Il toto-nomi procede sia nel Pdl che nel Pd, che pensa anche alle primarie.
Inizialmente era stata paventata la possibilità di accorpare le nuove elezioni comunali a quelle regionali del 28 e 29 marzo, e fare le primarie il 14 febbraio.
I cittadini bolognesi, a partire da quelli più famosi come Dalla e Morandi, stanno chiedendo a gran voce che sia Prodi a candidarsi come sindaco per il Pd. Il Professore, gentilmente, ringrazia e rifiuta.
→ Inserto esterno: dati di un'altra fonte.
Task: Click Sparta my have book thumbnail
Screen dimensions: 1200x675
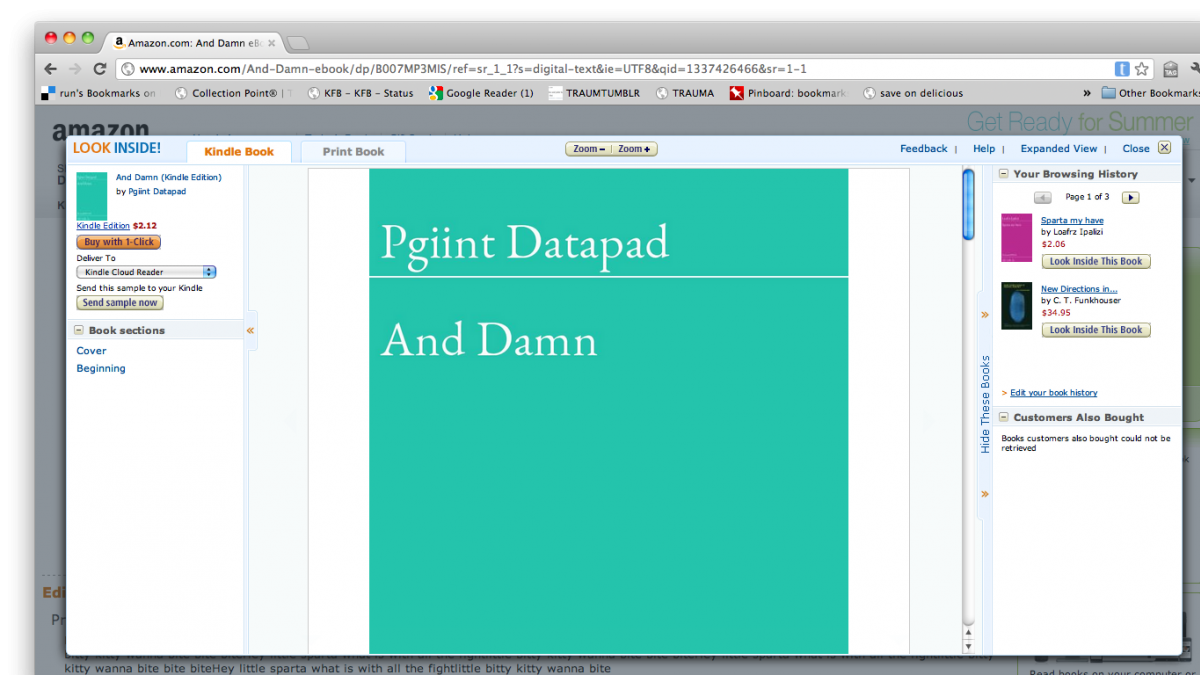Action: [1016, 237]
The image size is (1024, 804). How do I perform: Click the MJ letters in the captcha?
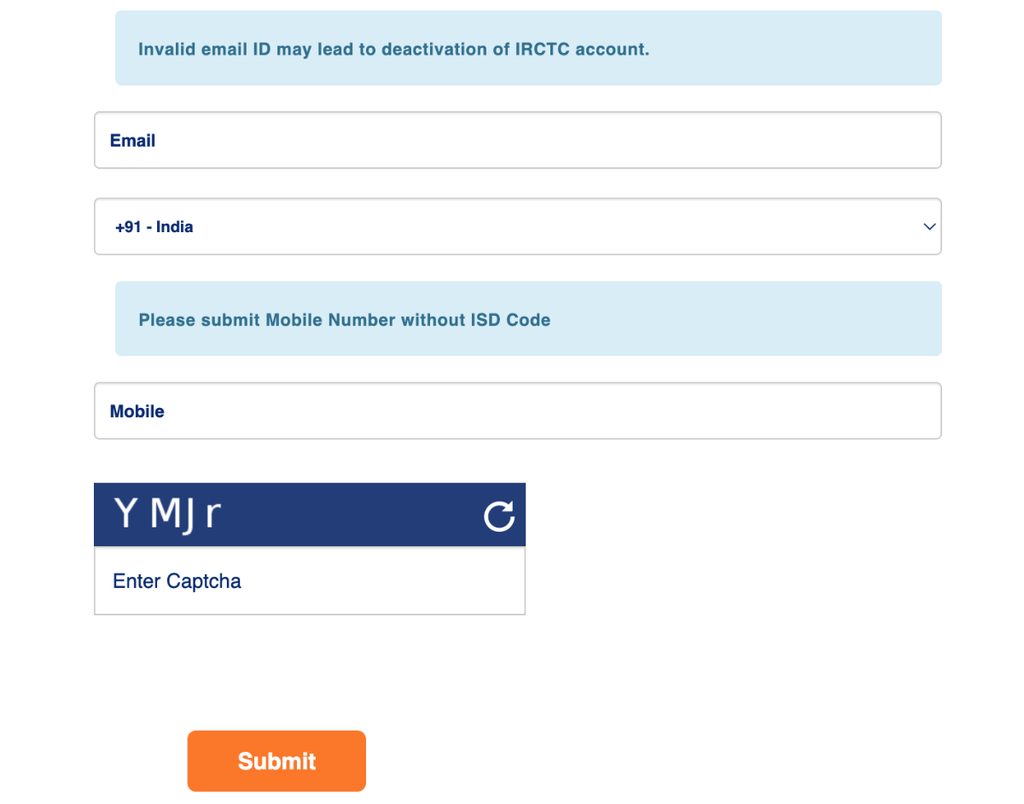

E' invece di ieri la notizia che Bologna non potrà votare a fine marzo perchè le dimissioni di Flavio Delbono sono avvenute oltre il termine utile.
Se il Parlamento lo riterrà opportuno, potrà approvare una modifica all’attuale normativa degli enti locali per far andare Bologna al voto in primavera o in autunno. In assenza di questo intervento legislativo, le elezioni a Bologna slitteranno al 2011 e la città sarà gestita da un commissario per un anno e mezzo.

sabato 30 gennaio 2010

L'arte di raccontare storie

Il 27 gennaio, a San Francisco, Steve Jobs ha presentato l' iPad, il tablet di casa Apple a lungo annunciato e finalmente svelato.
L' ultima creazione della casa di Cupertino ha conquistato le prime pagine dei giornali di tutto il mondo, che le hanno dedicato articoli approfonditi, e su di essa sono stati espressi giudizi contrastanti.
Nonostante questo, non è dell'iPad che vorrei parlare, bensì del creatore e mentore della Apple: Steve Jobs.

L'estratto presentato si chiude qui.